Kudos to the whole Origami buzz. What a surprise! Not masterfully pulled off, but still a surprise. If we're going to hide anything in the HTML comments, how-about something interesting that serves as a ephemeral real-puzzle-hunt vs. just admitting what it is? But it's nice to have some buzz. I can only hope that when it's all done and revealed, we pull a Jobs and say, "And you can buy it today!" If it's something like, "And you can buy it come Fall 2007" then I've got some un-kudo'ing to do.

Kudos to MSR Tech-Fest. It's the first time I didn't leave burning mad. Well, I purposefully avoided the Dance-Dance Spam'o'lution display (there's a CS student at some Podunk university looking for his senior user-interface project). And sorry, Kevin, any press - good, bad, misunderstood - was all deserved. The StepUI was something that the reporters could easily understand (and, it appears, misunderstand). That and the Starbucks coffee compass. Too bad everything else was a bit too heady or not understood in a way that got Microsoft better press out of the event. I was especially interested in seeing all the mapping technology and digital photo technology. I made lots of notes to check in next year and see where all these demonstrations are. Integrated and actually used (like a much better and improved Streets and Trips for desktop and mobile) or wasted away again in MSR-avittaville?

Kudos to that iPod packaging viral video made by Microsoft and leaked out. What a lot of people outside of Microsoft don't know is that we make some excellent parody videos. But due to copyright concerns, we don't release them. This is such a big huge incredibly bad idea. I think if we made them all legal and released some of our fun videos, every couple of weeks, between now and Vista-launch, there'd be a major shift towards popular consumer appreciation of Microsoft. While I'm no big BrianV fan, I loved him playing Christopher Walken's character in the Weapon of Choice video send-up. The "Da-da-da" VW bug send-up with BillG and SteveB is still my all-time favorite. And BillG dressed up as Austin Powers (and SteveB as Dr. Evil) letting loose the line, "I put the syn in syntax, baby!" is a classic. I hope the success of the iPod video opens the door to our fine video facilities letting loose a bit more creativity that can change popular opinion. Cause baby, we need a little bit of color in our blue-chip complexion.

Kudos to Jim Hugunin for doing very quick IronPython releases while fixing bunches of bugs. What a great hire (a little devil just popped onto my shoulder to poke me with his pitchfork for admiring any hire). Jim is showing us how to quickly iterate on software, increase the quality, and build community, while aligning this with strategic justification around .NET (not even my favorite sandbox).
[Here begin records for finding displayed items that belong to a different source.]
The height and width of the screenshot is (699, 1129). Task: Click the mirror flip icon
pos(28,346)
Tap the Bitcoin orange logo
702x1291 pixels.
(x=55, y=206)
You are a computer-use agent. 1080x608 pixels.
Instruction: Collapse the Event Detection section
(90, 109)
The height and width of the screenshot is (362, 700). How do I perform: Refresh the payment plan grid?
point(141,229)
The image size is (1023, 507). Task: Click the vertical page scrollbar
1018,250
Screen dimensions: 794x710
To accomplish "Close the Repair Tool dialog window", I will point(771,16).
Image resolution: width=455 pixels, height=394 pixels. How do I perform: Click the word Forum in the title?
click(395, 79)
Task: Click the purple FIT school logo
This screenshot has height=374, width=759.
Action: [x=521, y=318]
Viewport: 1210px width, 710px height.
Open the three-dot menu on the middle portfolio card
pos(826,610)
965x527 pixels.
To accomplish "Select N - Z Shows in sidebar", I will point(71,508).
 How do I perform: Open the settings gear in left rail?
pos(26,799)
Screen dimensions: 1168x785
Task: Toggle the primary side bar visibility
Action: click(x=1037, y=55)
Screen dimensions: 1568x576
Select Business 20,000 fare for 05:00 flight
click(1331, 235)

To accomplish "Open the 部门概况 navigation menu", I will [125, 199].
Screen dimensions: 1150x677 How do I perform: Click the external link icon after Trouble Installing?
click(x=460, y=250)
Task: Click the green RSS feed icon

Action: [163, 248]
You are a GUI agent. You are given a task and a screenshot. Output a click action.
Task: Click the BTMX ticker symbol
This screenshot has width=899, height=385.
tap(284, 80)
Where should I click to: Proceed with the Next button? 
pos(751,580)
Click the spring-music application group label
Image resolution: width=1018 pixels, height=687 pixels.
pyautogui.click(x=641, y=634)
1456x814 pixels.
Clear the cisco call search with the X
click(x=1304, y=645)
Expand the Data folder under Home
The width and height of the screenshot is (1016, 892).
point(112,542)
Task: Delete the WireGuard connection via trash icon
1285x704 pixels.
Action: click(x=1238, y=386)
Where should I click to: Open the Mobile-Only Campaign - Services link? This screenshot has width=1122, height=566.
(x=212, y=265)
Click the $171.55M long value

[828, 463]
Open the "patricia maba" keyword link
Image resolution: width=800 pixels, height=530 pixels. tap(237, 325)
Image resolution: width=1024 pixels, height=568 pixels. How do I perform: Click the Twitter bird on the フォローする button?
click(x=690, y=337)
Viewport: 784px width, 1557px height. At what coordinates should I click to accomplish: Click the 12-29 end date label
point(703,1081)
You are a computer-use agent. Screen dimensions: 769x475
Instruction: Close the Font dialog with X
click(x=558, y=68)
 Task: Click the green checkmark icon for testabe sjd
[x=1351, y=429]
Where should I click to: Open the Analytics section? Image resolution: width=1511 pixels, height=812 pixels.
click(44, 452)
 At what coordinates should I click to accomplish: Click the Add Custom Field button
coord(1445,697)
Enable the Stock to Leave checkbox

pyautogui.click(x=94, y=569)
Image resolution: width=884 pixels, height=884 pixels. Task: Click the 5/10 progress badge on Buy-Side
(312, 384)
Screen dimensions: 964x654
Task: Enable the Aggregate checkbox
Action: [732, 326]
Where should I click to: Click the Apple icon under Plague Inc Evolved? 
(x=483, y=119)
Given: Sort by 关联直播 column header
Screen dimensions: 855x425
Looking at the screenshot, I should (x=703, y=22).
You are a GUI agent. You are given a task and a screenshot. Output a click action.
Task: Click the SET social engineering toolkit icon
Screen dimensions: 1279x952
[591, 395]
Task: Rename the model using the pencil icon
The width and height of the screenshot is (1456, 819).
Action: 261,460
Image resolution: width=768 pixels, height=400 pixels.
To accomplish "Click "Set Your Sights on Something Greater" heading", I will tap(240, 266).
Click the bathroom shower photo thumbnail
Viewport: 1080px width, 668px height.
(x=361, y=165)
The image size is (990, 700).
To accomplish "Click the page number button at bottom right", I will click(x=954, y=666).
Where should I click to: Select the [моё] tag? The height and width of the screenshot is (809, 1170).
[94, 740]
Kudos to Ray Ozzie for his eTech 2006 presentation. Maybe Geoffrey Moore has an excellent point: in order for innovation to succeed, you need to get yourself some great hires / superstars / leaders and let them direct the innovation and build up a harmonic within the company. There are plenty of external kudos out there for what Ray presented (with requisite contrition of demo'ing with Firefox) but more than a few end with, "...but can we trust Microsoft not to embrace and extend this?" Sounds like our My Name is Earl karmic adjustment is still in progress. What would our karma list look like, anyways?

Any kudos you'd like to extend?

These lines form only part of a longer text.